Sorcor and Etta stood side by side, staring toward Divvytown. Wintrow stood apart from them, arms crossed. No one spoke until Paragon called back to us, ‘Is it settled? Will I get Kennit’s son?’
None of us replied.
They emerged. ‘It’s a deal,’ Brashen said quietly. ‘Money for his passage and eight sailors.’ Althea’s face was as impassive as stone. Brashen continued, ‘But he sails as a common deckhand, and accepts ship’s discipline.’ Althea remained silent as Brashen offered his hand. Etta made a small sound of exasperation, but Sorcor nodded. It was Wintrow who stepped forward and clasped hands with Brashen in the Trader style. ‘I’ll write it up,’ Wintrow promised, and Brashen nodded.

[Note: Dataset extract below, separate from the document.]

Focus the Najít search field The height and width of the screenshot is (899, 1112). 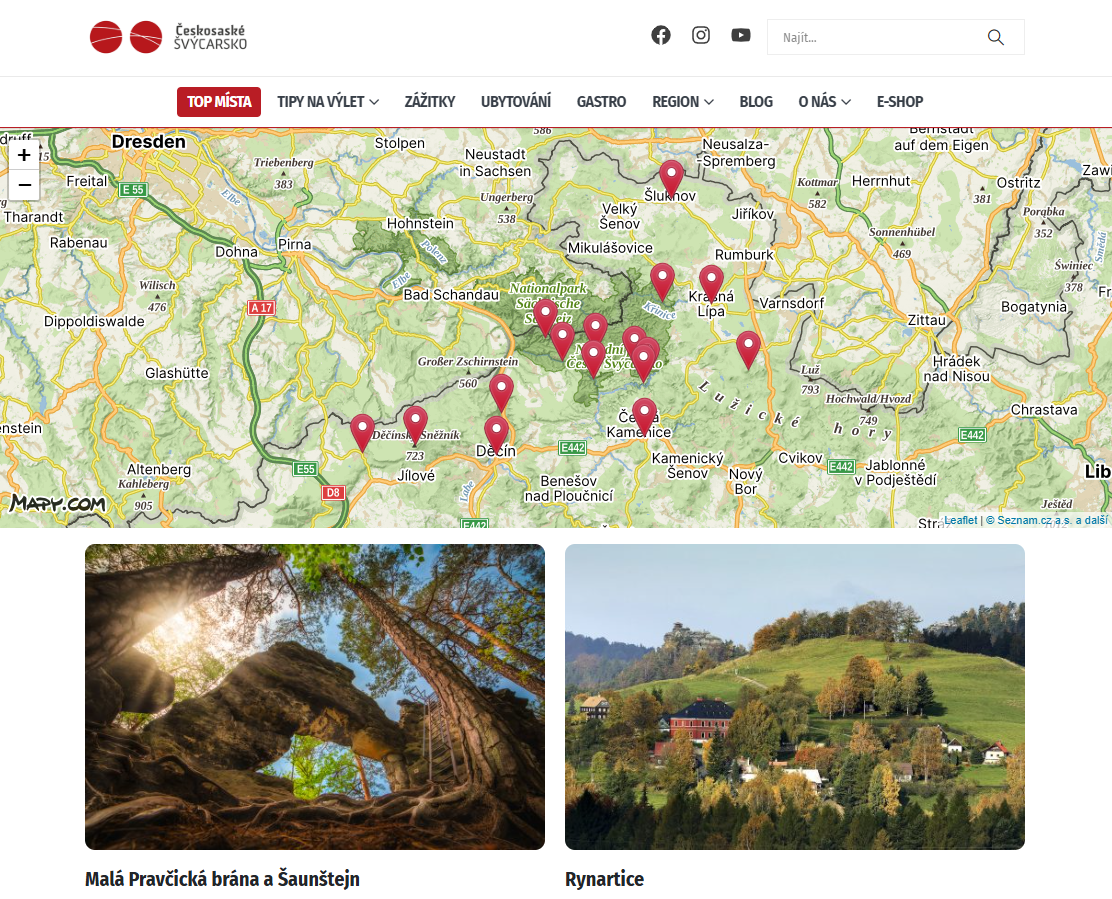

Amber whispered, ‘It’s the Trader way; a bargain that benefits all.’ Very softly she added, ‘Althea is not happy, but she recognizes it’s the deal she needs if we are ever to leave Divvytown.’
Wintrow stepped back from the handshake. ‘We will immediately begin loading supplies.’ He lifted his voice. ‘Does that settle well with you, Paragon? You’ve won. You get your way. Kennitsson sails with you. May we now finish offloading freight and come alongside with provisions?’

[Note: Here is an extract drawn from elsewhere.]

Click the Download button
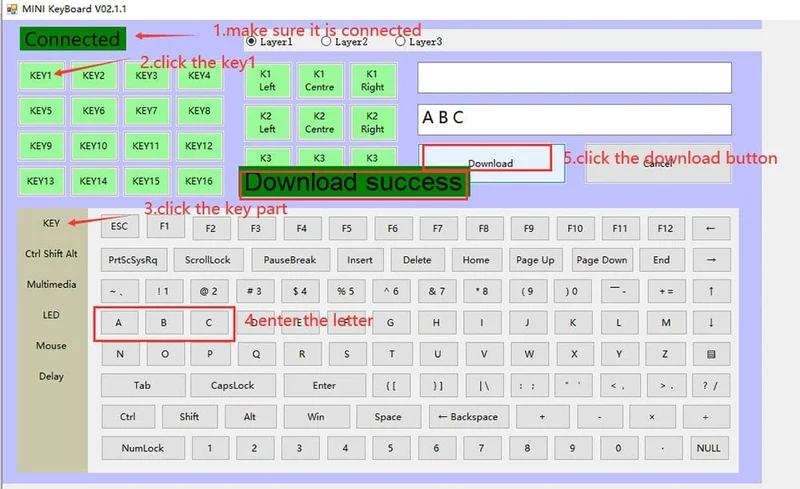 [x=491, y=163]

‘You may!’ Paragon’s voice boomed over the harbour. Satisfaction welled up from the deck and washed through all of us. Even Althea looked relieved.

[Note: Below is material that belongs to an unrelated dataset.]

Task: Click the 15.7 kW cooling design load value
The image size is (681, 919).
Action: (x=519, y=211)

Brashen clapped me on the shoulder as he passed by me. ‘Get ready to work,’ he warned me.
And work we did. Kegs of clean water, beer, salt-fish and a great wheel of cheese were soon brought alongside, along with sacks of root vegetables, dried apples and plums, and box after box of hardtack. Our new crew arrived—seven deckhands and a navigator. Clef dared to put them through their paces, sending them up and down the mast, having them coil lines and demonstrate their knots. Not even the navigator was spared these humble chores, but she performed with a disdainful skill that mocked his testing.
The weather had warmed enough that Lant had slung his shirt onto the railing. I was barely able to catch the sleeve and keep both it and Motley, who had landed on it and tangled her feet, from going into the water. ‘Be more careful!’ I warned the crow as I clutched the shirt. Wings open, she danced and struggled until her foot came free, then announced, ‘Tintaglia! Tintaglia! Look up, look up, look up!’
Topaz and sapphire, glittering bright, she came. She was small in the distance, a crow, and a heartbeat later, the size of an eagle. On she came, swifter than I had known any creature could fly. Soon half the crew was pointing and shouting. On shore, folk halted in the street to stare skywards. ‘Does she know of the cattle by the docks? Where is she going to land?’ I demanded of the crow.
‘Wherever she wants,’ Per said quietly.
‘Look up, look up, look up!’ the crow squawked again. I was focused on Tintaglia, but Spark shouted, ‘Look, a red one! It’s far away, but I think it’s another dragon!’
This dragon flew more slowly and seemed to labour heavily. Would it land safely or perish in the waves?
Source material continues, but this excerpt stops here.